Professor Alfred Levine (Engineering Science and Physics Department, College of Staten Island): I have two questions.  One relates to the future and one to the past.  For the future, I’d like to echo Phil’s comments that this is an area that’s changing so rapidly that whatever we write down now will look silly in three years.  Therefore, I would suggest that you add another category, a 17th, that calls for a continuous review of the actions taken as well as the need for updating the policy, and that this review should involve the same kind of task force that put it forward.  So I think that given the rapidly changing nature of this area, this would be a wise move.  I’ll let you respond to that.  / Vice-Chancellor Schaffer - Let me think about it, Al.  I think it’s true of all of our policies.  We don’t have that many that it’s hard to keep track of what’s going on in the world and updating them.  We recently updated our policy on discrimination to take into account some recent changes in New York City law.  / Professor Levine - This is a trickier one.  The second thing looks to the past.  A good portion of my life is spent advising students, and under the current scheme that requires that to remove a stop on their registration, I must sign on to this wretched program called SIMS, and to do that, I must put in the student’s Social Security Number, the full Social Security Number.  Each time I do that, I cringe.  It’s clear to me this is a violation of confidentiality rules that the university should attend to, so I pass that on to you, looking backwards.  I know hopefully we’ll get rid of SIMS and get son of SIMS soon enough.  Please.  / Vice-Chancellor Schaffer - Son of SIMS already has a name, it’s called ERP.  Any other questions?

 

Chair Philipp: Okay, thank you, Phil, thank you Vice-Chancellor Schaffer.  We have a crowded agenda and I’d like to go on to the next part of the agenda, and the next item -- but before I do that, I’d like to remind all present of one salient thing.  We’re giving you a lot of information.  That’s our job.  We expect that you will be transmitting this information to your College Faculty Assemblies and your College Senates.  That’s one of the reasons we do these things that we do, so that the university as a whole can learn about this information.  So when you go back, what we ask is that you ask your own college leadership to put you on the agenda so that you can present what has happened here and what else you’ve learned about the university.  The university should know about these things, in general; not only you, but everyone else.  Next item on the agenda is our discussion of the recommended procedures for handling student complaints about faculty members.  I think this concerns most of us.  I’ve asked Professor Baumrin to lead this particular discussion.  Professor Baumrin is very familiar with this subject matter.  So again -- I didn’t mean that in all the worst ways -- again, this is the result of a document which you have that was formulated with the great assistance of Vice-Chancellor Schaffer, so he will be clearly a great participant in this session.  Professor Baumrin, thank you for volunteering for this present job.

 

B.  Recommended Procedures for Handling Student Complaints about Faculty Conduct in Academic Settings:

Professor Baumrin: - There was an incident at Columbia University not too long ago where some student complained about some faculty member, and the university found that it had no procedure.  So it decided to make a procedure.  Not to be last on the block, the City University thought, “Gee, we don’t have a procedure either.  We should have a procedure.”

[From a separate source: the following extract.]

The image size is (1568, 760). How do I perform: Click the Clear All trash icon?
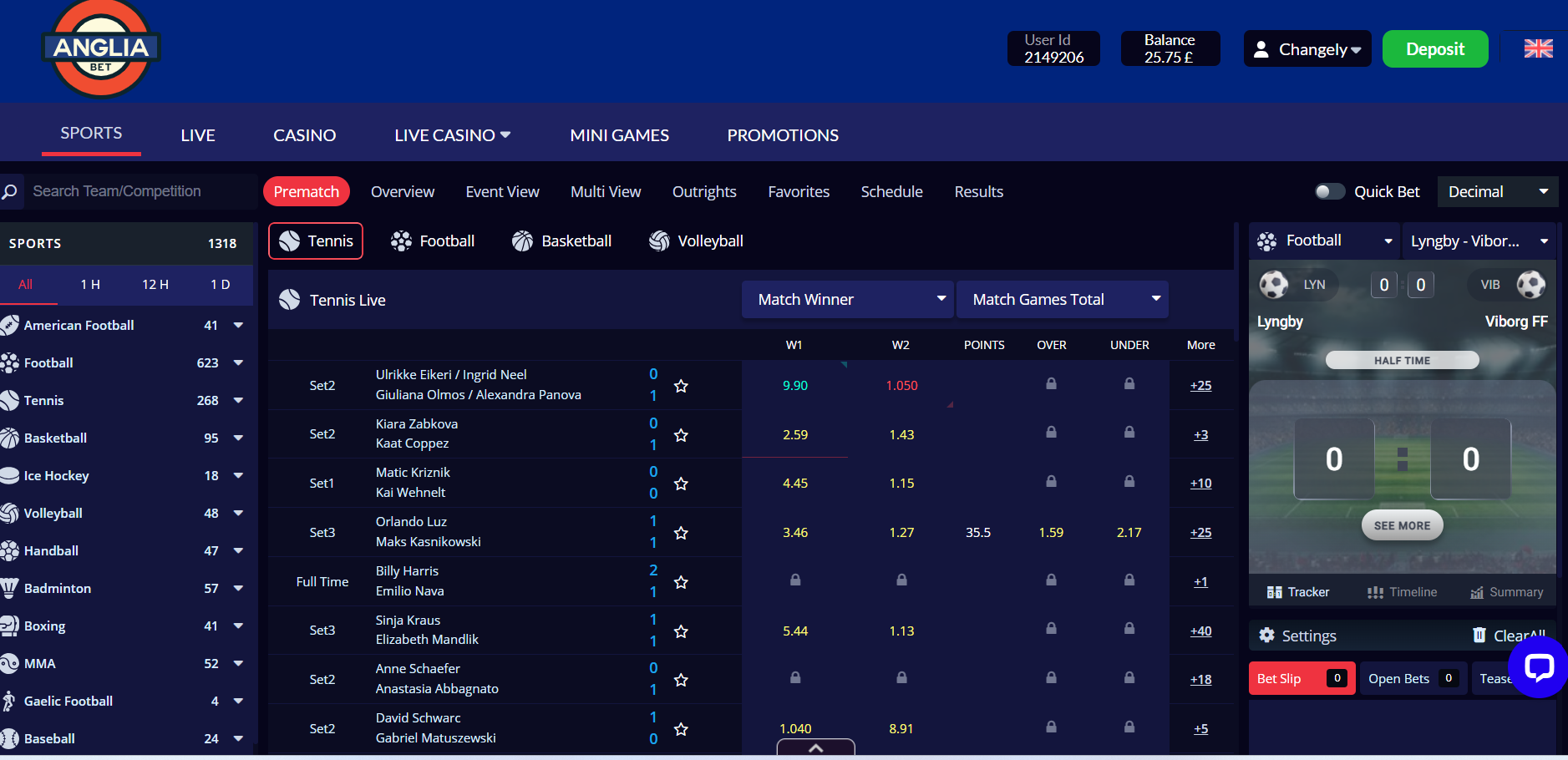pos(1479,636)

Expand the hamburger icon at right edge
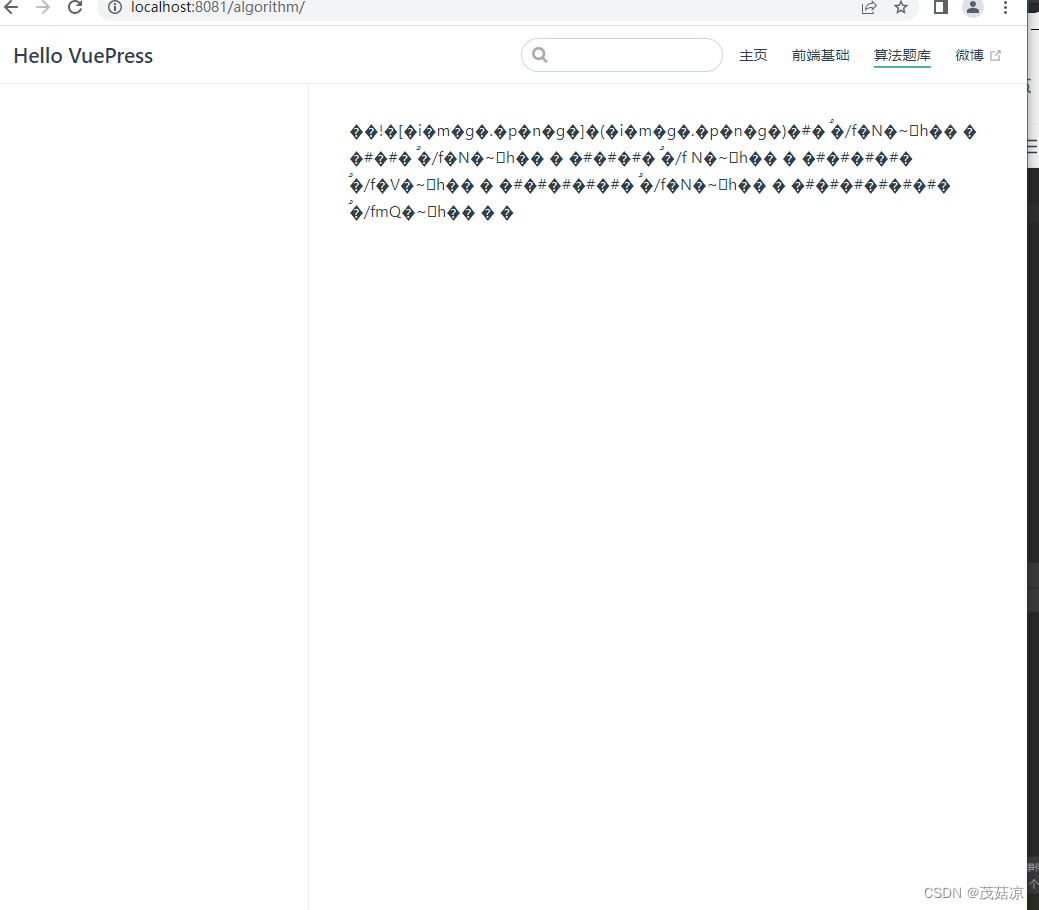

So what you have before you is an early run on a procedure for dealing with student complains about faculty conduct in academic settings.  It’s a face and back page.  It lays out in the beginning an attention to the issue of academic freedom and then it has a procedure which the Vice-Chancellor for Legal Affairs thinks on the whole will deal effectively with student complaints without their becoming cause celebre.  It may be true, it may not be true, but since we don’t know, nothing has happened yet, so I would invite you to look at it right now.  It’s not that long or that onerous to read.  It says the student should show up and complain to the chair of the department unless the complaint is about the chair of the department.  If the complaint is about the chair of the department, show up at the dean.  One or the other of those individuals will listen to the complaint, probably will call the faculty member in and say, “So what’s going on?” And I will say, “What?  How dare you?” And the chair will say, “Well, I dare, because I’m supposed to.  I have the university’s policy on student complaints about behavior in the classroom.  This student thinks you misbehaved by,” let me spare you by giving you an example of what I might say, and I profess innocence, and having said it, but it being important that the student not hear it, so I say something like, “Well, you know, this is for his enlightenment.” And the chair says, “He doesn’t need that kind of enlightenment.  You should apologize.” I say, “Over my dead body.” In any case, it moves on through the process that you have before you until the chair or the dean writes up a report saying how it’s going to be handled or not handled, and we say to the student, “Forget it.” Or we say to the faculty member, “You’re a bad boy, this is going into your personnel file,” or something like that.  Then the faculty member or the student appeals, and the appeal goes to the Provost.  The Provost has a certain period of time in which to examine the record without going through yet another investigation and decide on a disposition in the case.  In my case, they finally will have a reason to get rid of me.  In the student’s case, perhaps they’ll be given unofficial withdrawal without an F grade.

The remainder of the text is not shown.